| PROBLEM |
The lines below, from the first through the one containing "Image resolution: width=1000", are to be given again exactly, with pictures left out and nothing added.

Content starts

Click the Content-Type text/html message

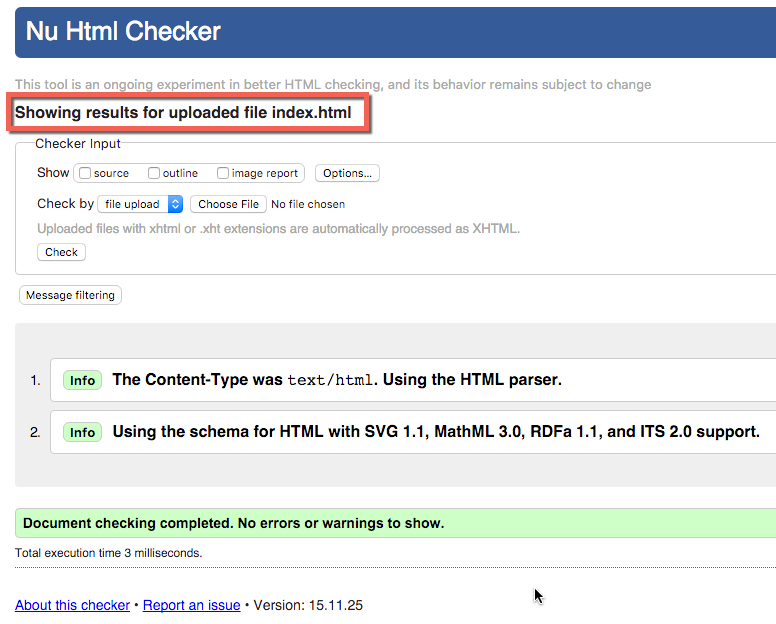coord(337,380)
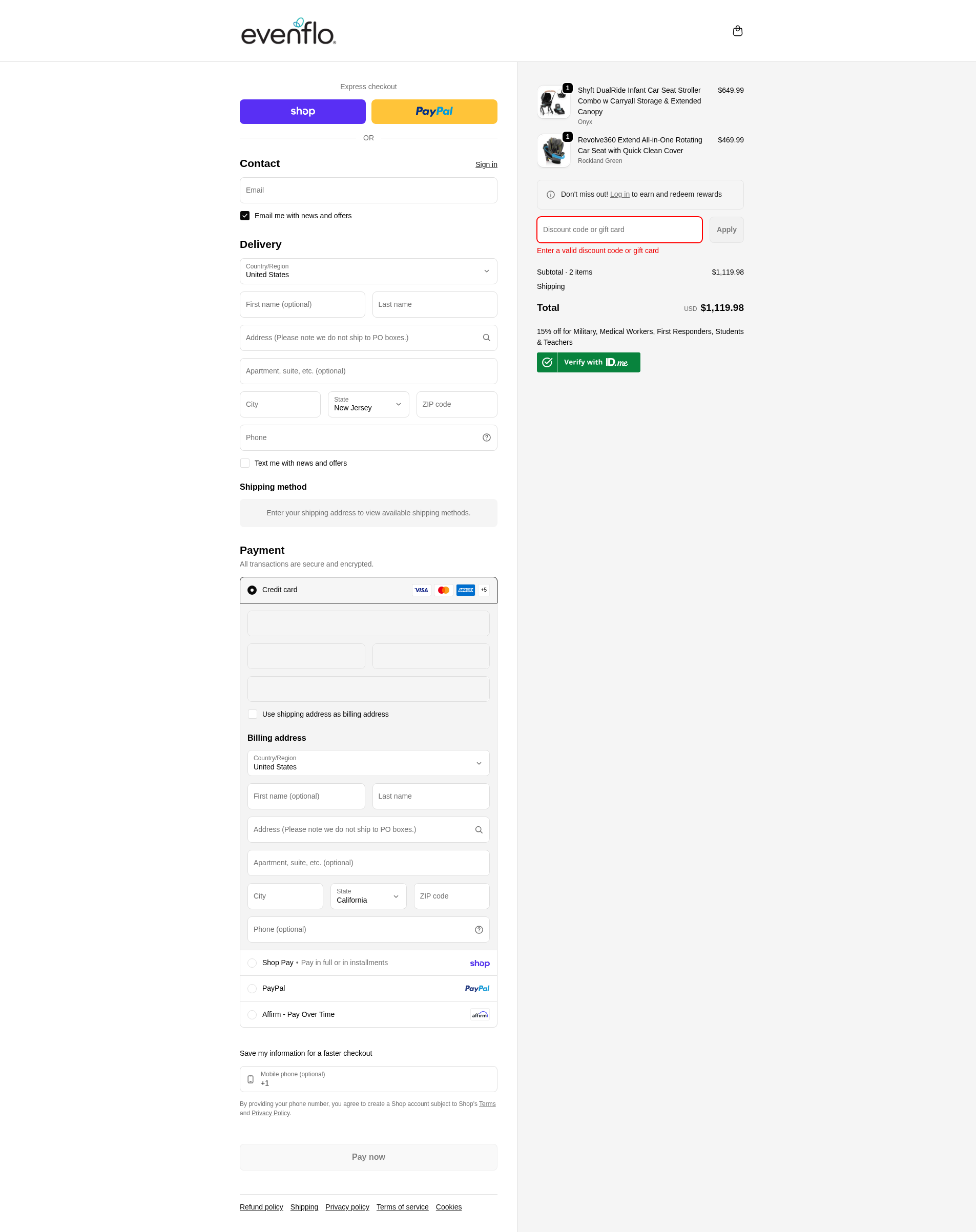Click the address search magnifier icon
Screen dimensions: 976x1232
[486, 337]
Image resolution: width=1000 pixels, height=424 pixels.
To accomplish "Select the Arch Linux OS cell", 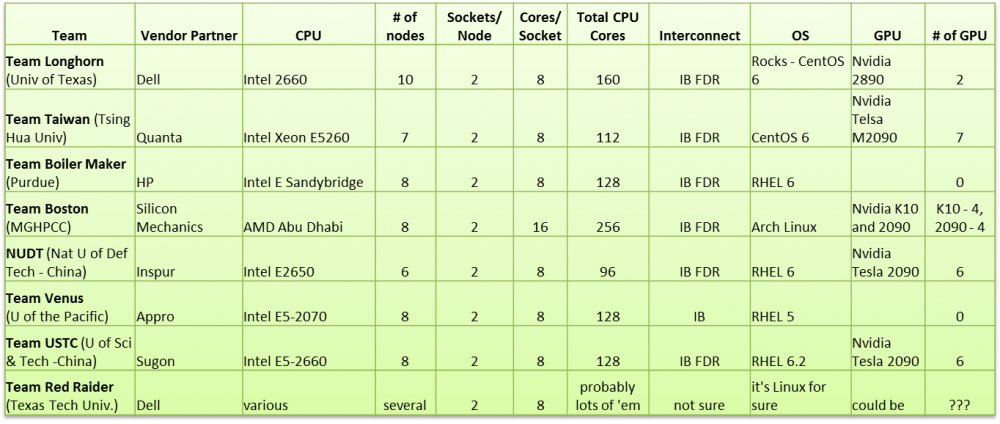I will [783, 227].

Content ends

| RESULT FOR THIS EXERCISE |
Click the Content-Type text/html message

coord(337,380)
Click the address search magnifier icon
Screen dimensions: 976x1232
[486, 337]
Image resolution: width=1000 pixels, height=424 pixels.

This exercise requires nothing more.